O trabalho de pesquisa investigou a presença de anticorpos anti- T. evansi em animais da sub-região da Nhecolândia, no Pantanal sul-mato-grossense, pelo ensaio imunoenzimático (ELISA) e a reação de imunofluorescência indireta (RIFI). O reconhecimento de polipeptídeos de T. evansi foi realizado pela técnica de "Western blotting", utilizando soros de animais experimentalmente e naturalmente infectados. As amostras de soro foram obtidas de bovinos (n = 102), cavalos (n = 98) e cães (n = 55) e de 32 quatis de vida livre (Nasua nasua) do pantanal mato-grossense. Todos os soros dos bovinos foram negativos, enquanto soros de 16 cães (29 por cento) e 23 cavalos (23,4 por cento) foram positivos pelo ELISA. Soros de oito quatis (25 por cento) foram positivos pela RIFI. Pelo "Western-blotting" foi possível revelar polipeptídeos de T. evansi, com peso molecular variando de 74 a 38 kDa.
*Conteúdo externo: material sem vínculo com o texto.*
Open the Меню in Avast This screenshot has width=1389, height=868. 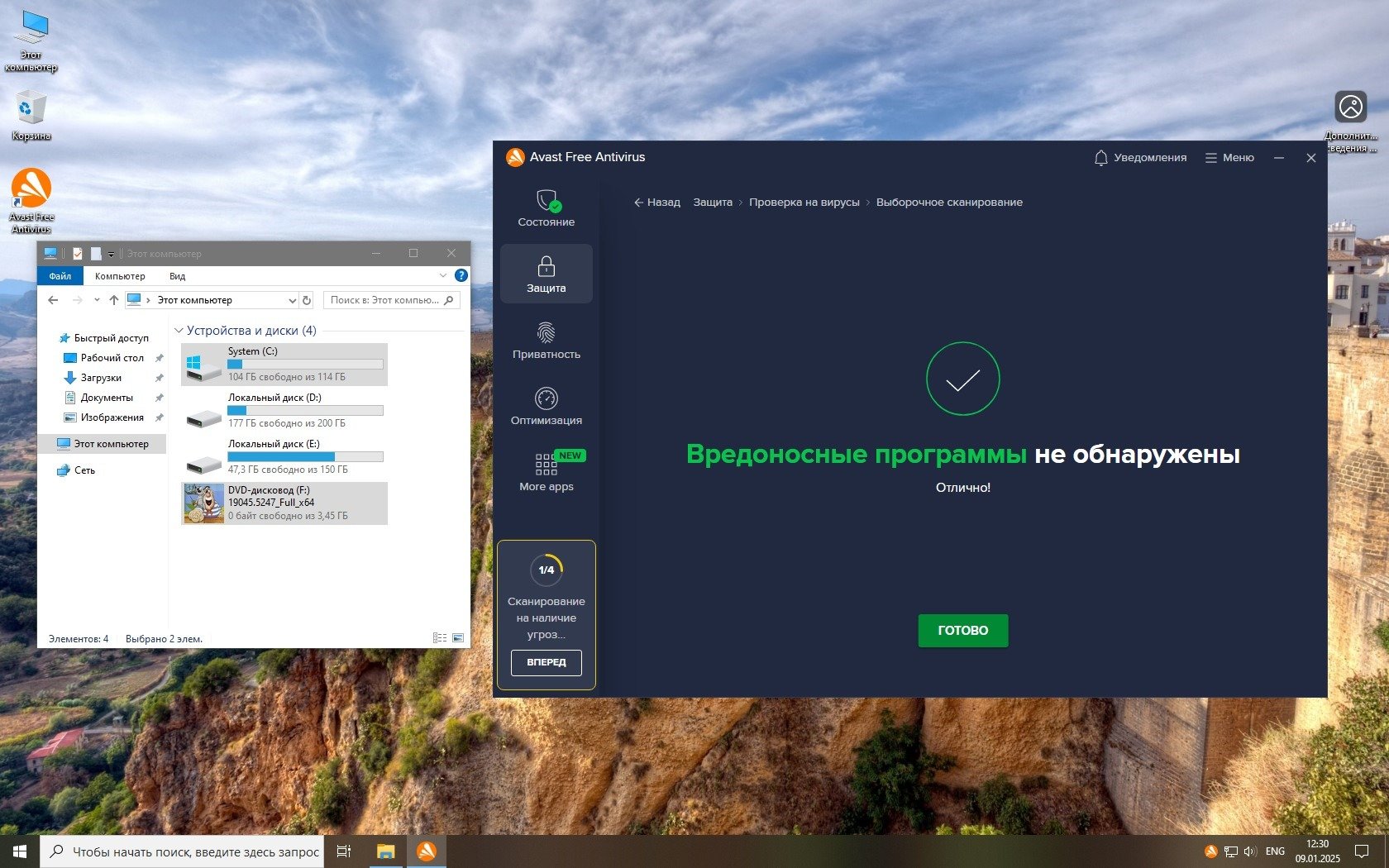(1229, 158)
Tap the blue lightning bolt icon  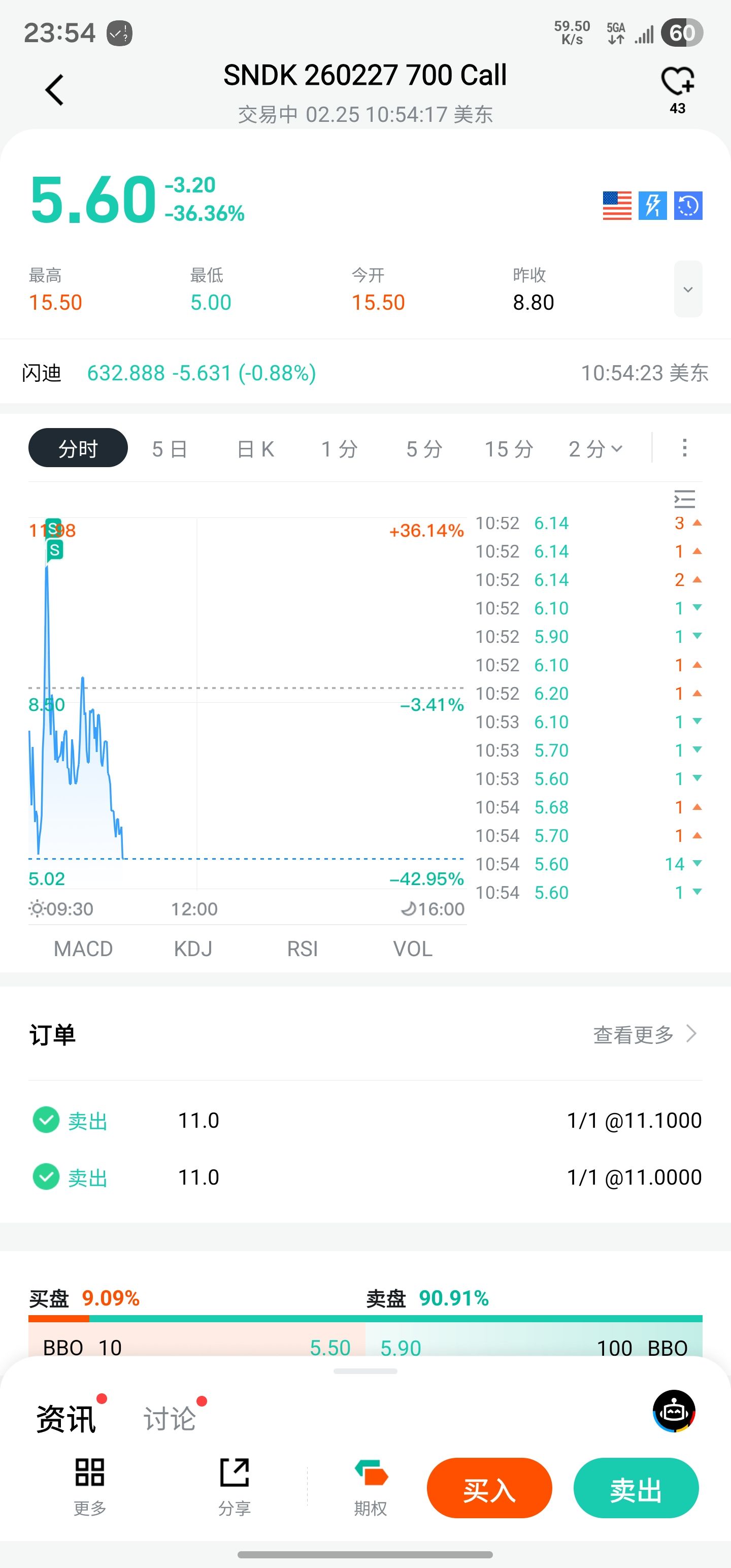click(x=652, y=205)
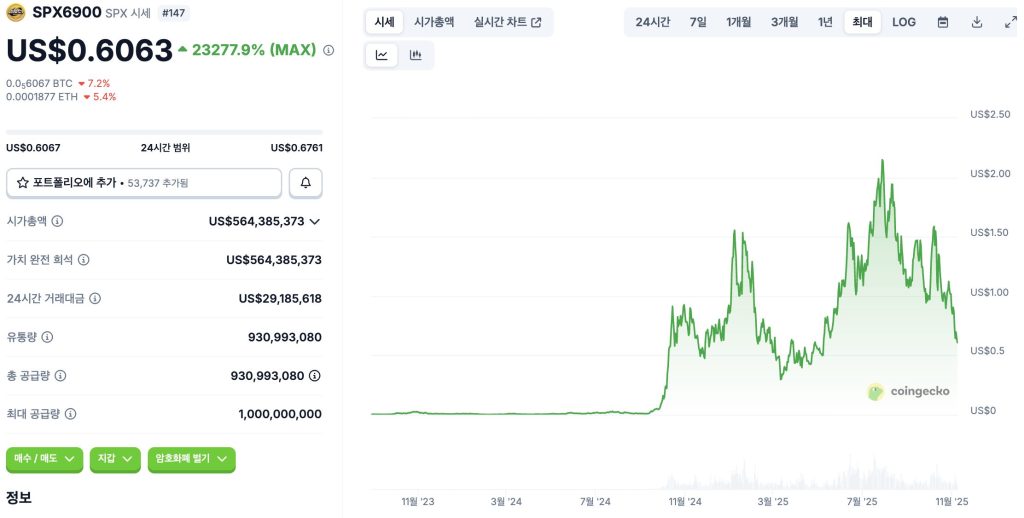The width and height of the screenshot is (1024, 518).
Task: Switch to the 시가총액 chart tab
Action: pos(434,22)
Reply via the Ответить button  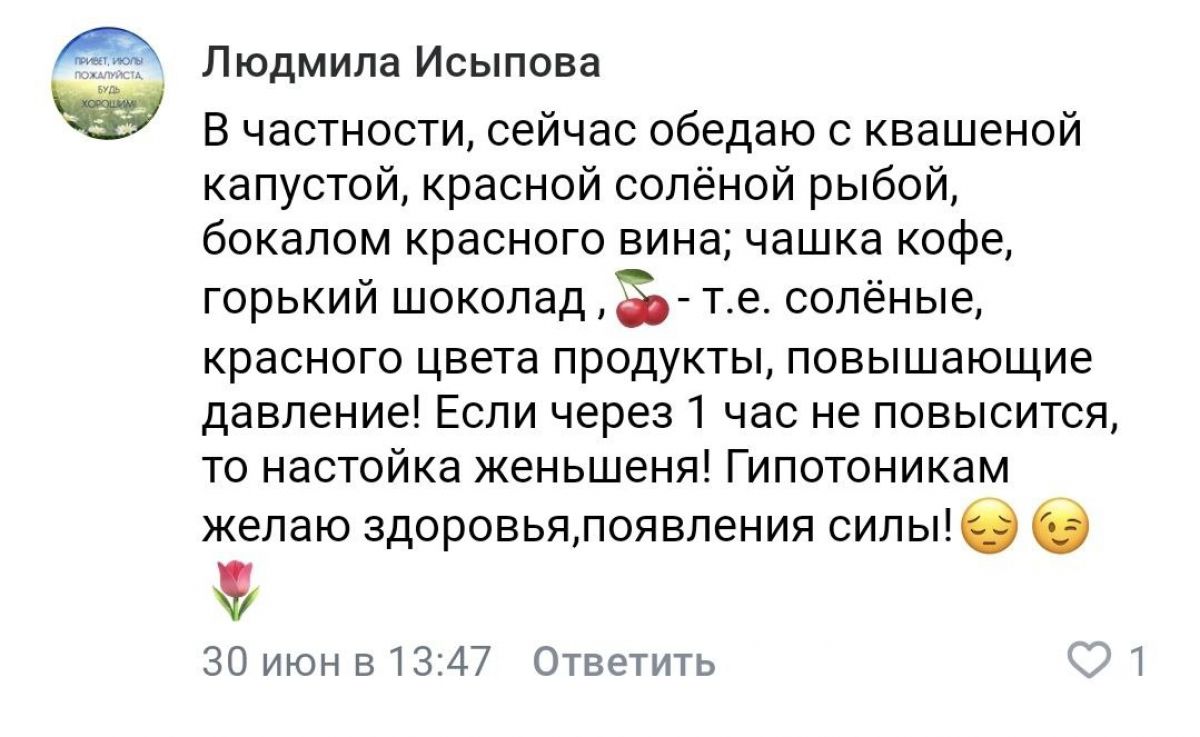pyautogui.click(x=623, y=662)
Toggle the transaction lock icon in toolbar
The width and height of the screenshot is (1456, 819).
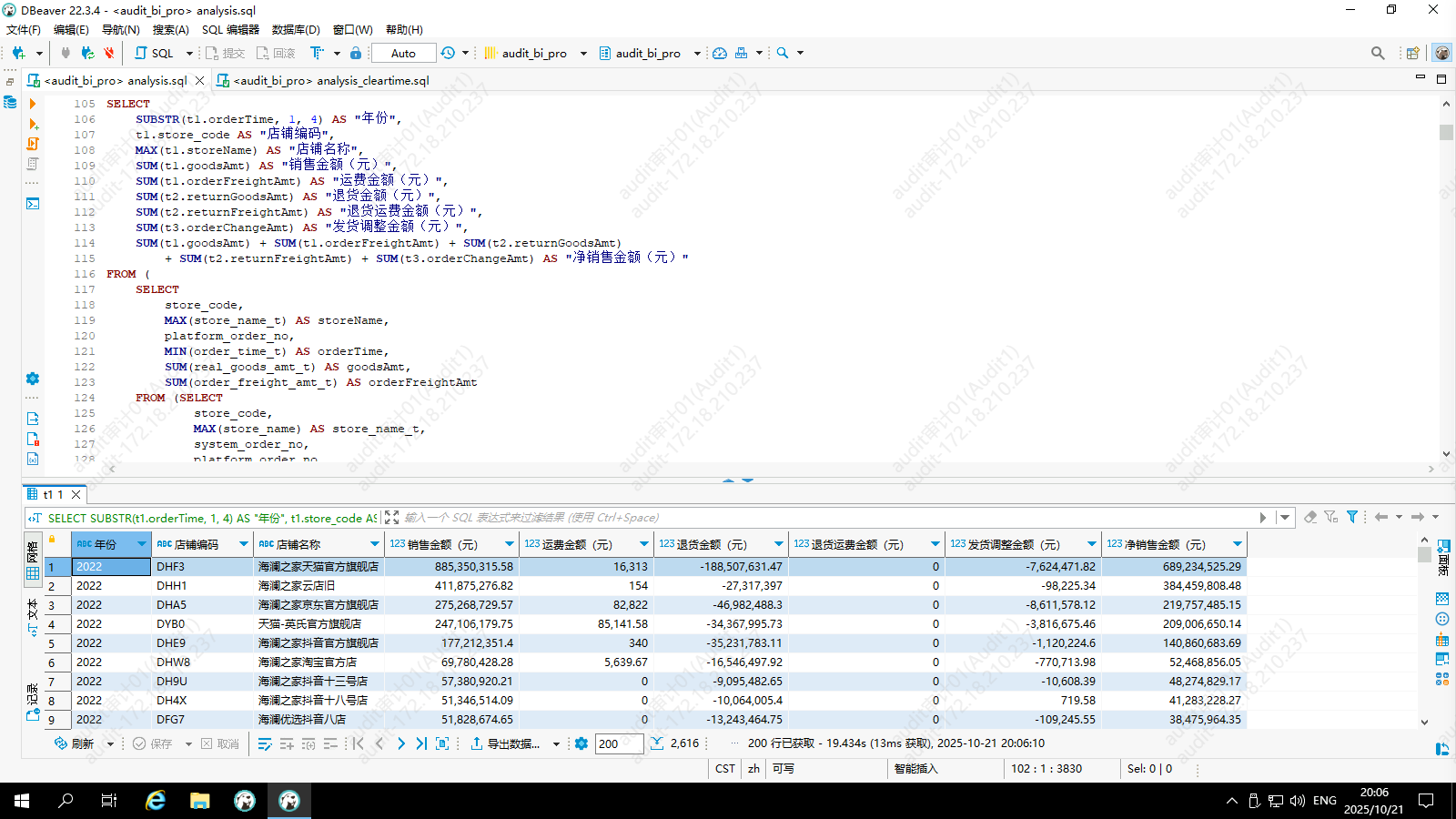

Os polipeptídeos de 66, 48-46 e 38 kDa foram identificados por soros de bovinos, cavalos, cães e quatis experimentalmente infectados. As bandas de 48-46 e 38 kDa foram reconhecidas principalmente na fase crônica da infecção. O antígeno com peso molecular aparente de 66 kDa, revelado por anticorpos de todos os animais experimentais, também foi reconhecido por soros de cavalos e cães do Pantanal. O polipeptídeo de 48-46 kDa foi identificado por anticorpos de todos os animais naturalmente infectados, devendo ser avaliado para o diagnóstico específico da infecção pelo T. evansi.